→ **Required work**
Transcribe the passage of the film review starting with "After the failure" and going on through "her daughter Enrichetta.", keeping every word and punctuation mark unchanged.

→ **Reading text**
(begin)

After the failure of the new play, Duse once again falls back on the plays of her old lover, Gabriele D’Annunzio, who is a friend of Mussolini. She eventually gets to meet Mussolini himself, who vows to pay her debts and construct her dreamed “temple of theatre.” However, she goes back to acting blind in spite of her doctor’s orders to stay in bed. The film also discusses Duse’s tense relationships with those whom she loved the most, D’Annunzio and her daughter Enrichetta.
The cinematography delivers moments of beauty in its delicate sets, lavish costumes, and searing compositions, but the movie is mostly shot in handheld medium close-ups that grow monotonous. The dialogue also resounds as detached, as if characters are reciting abstract lines with no narrative or emotional development. Cryptic insertions of archival footage of trains, wreaths, troops disrupt rather than reinforce the story. The film takes a strangely comfortable approach to politics, never quite condemning fascism or the political climate that existed at the time. The inconsistent sound design only adds to the erratic nature of the film. Most disappointingly, Duse fails to depict the heroism of its subject. For those who have no idea what the name Eleonora Duse means, the film can offer little to no sense of why she was the most revered. Marcello’s ambition is admirable, but his zeal for form overshadows the woman’s soul he sought to honor. Like Duse herself, the film is consumed by its own performance.

(end)

→ **Given material**
(begin)

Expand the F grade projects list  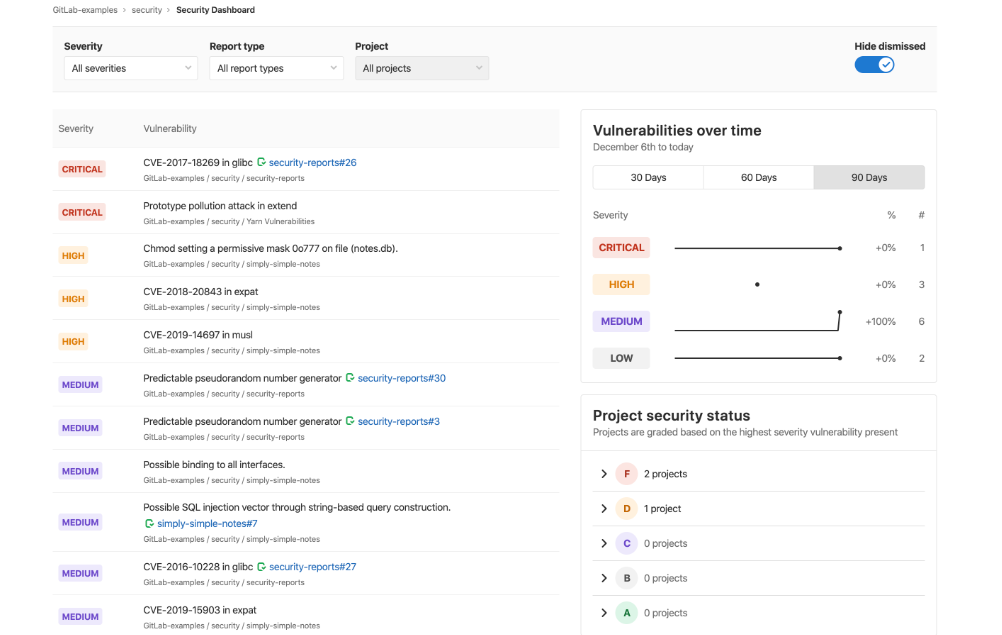(603, 473)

(end)

→ **Expected answer**
After the failure of the new play, Duse once again falls back on the plays of her old lover, Gabriele D’Annunzio, who is a friend of Mussolini. She eventually gets to meet Mussolini himself, who vows to pay her debts and construct her dreamed “temple of theatre.” However, she goes back to acting blind in spite of her doctor’s orders to stay in bed. The film also discusses Duse’s tense relationships with those whom she loved the most, D’Annunzio and her daughter Enrichetta.